Wastewater surveillance lessons from COVID

Marc Johnson, PhD, of the University of Missouri, who has conducted wastewater surveillance for Missouri since SARS-CoV-2 emerged in the United States in 2020, said monitoring and genomic sequencing can give public health officials an early warning of a coming surge. 

"For pretty much every lineage that came through, we detected it long before they knew about it in patients," he said, giving as much as 3 weeks' lead time in the case of the JN.1 sublineage in fall 2023.

In those cases, public health officials have time to relay the risk to the public and decide how to allocate resources to enhance, say, vaccine availability. 

A couple of months into their wastewater surveillance, Johnson's team started seeing so-called cryptic SARS-CoV-2 lineages, or strains that didn't match any known strains—some of them from a single watershed that would linger for 2 months before disappearing.

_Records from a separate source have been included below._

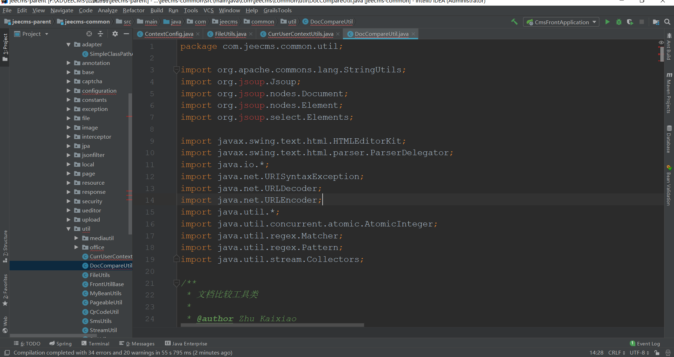Click the editor horizontal scrollbar thumb

point(272,325)
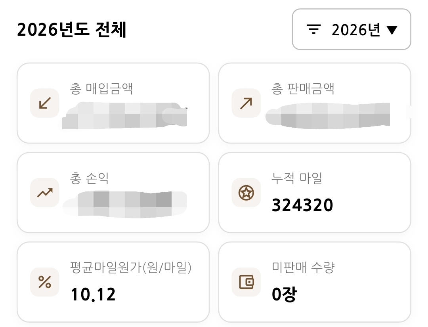Click the filter lines icon
This screenshot has width=428, height=327.
click(x=314, y=29)
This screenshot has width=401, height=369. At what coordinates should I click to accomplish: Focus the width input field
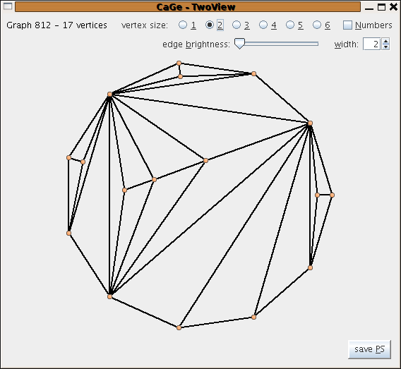(371, 44)
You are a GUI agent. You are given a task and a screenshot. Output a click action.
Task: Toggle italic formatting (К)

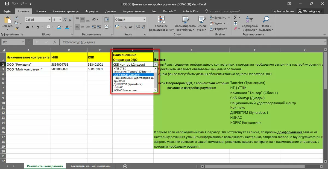click(x=33, y=27)
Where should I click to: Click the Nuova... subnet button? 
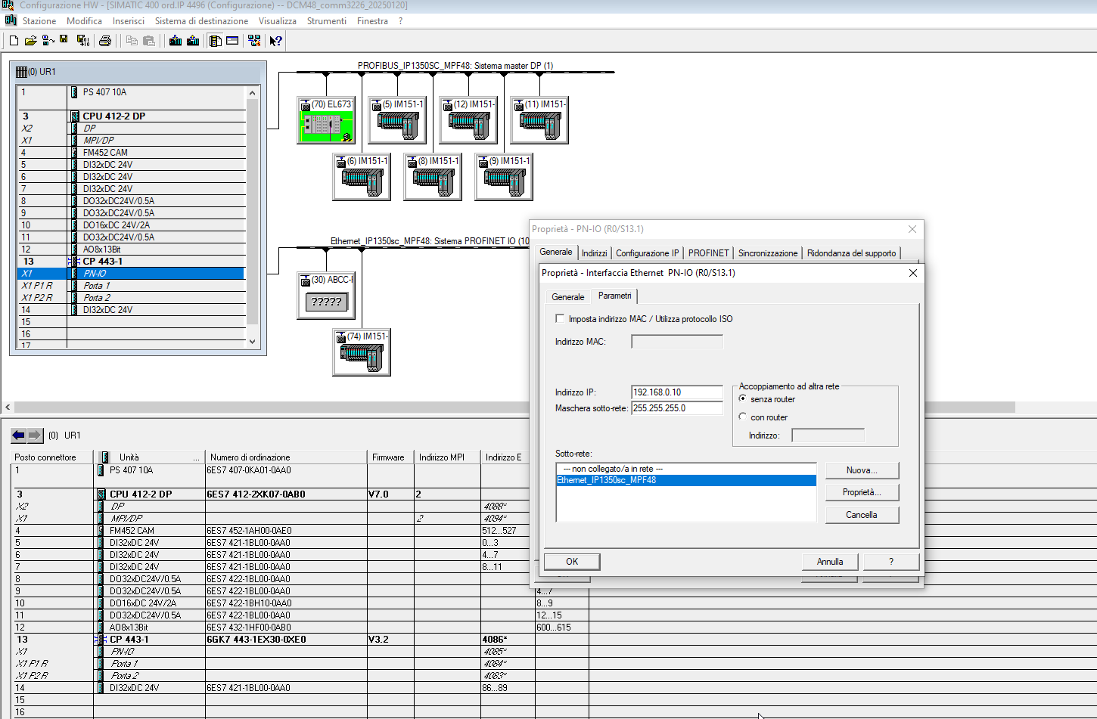coord(862,470)
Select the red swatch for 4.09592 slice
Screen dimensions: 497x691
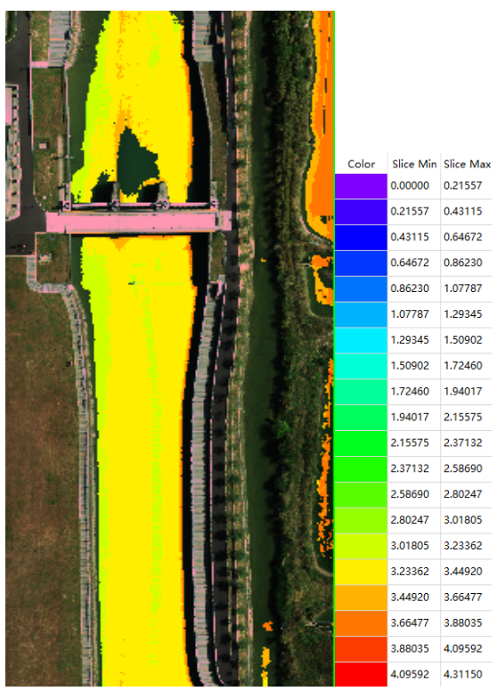point(361,674)
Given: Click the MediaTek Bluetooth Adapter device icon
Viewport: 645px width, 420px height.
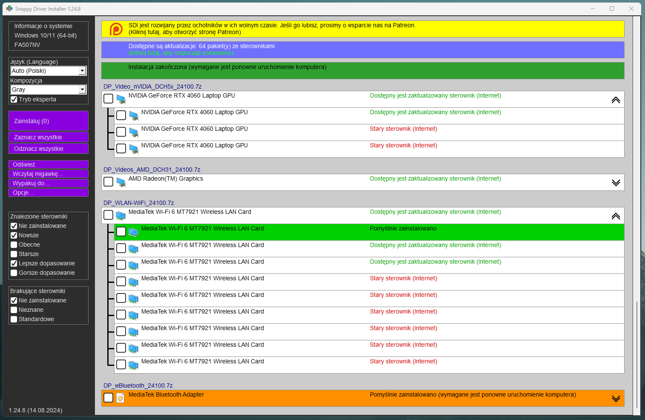Looking at the screenshot, I should point(120,398).
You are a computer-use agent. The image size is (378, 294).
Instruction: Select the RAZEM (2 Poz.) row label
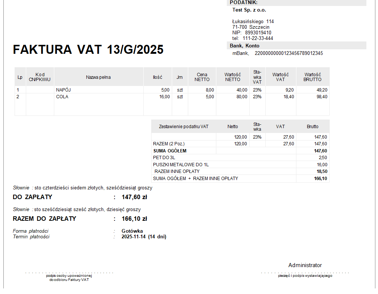click(169, 144)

"There are people who get infected with SARS-CoV-2 who are infected for as long as 4 years," Johnson said. "Some of them shed enormous amounts of viral materials, and we think this is because [the virus is] adapting to infect the gut. There's this one town in Ohio that had the highest COVID levels of the entire pandemic—and it was from one person," but no one has managed to culture it.

"We see mutations in these cases that are turning it back into an enteric virus," he added. "They are starting to have these mutations that look more like the coronaviruses that affect the GI [gastrointestinal] tract," and those types of coronaviruses are more stable and may be able to weather the GI tract and still be infectious in feces.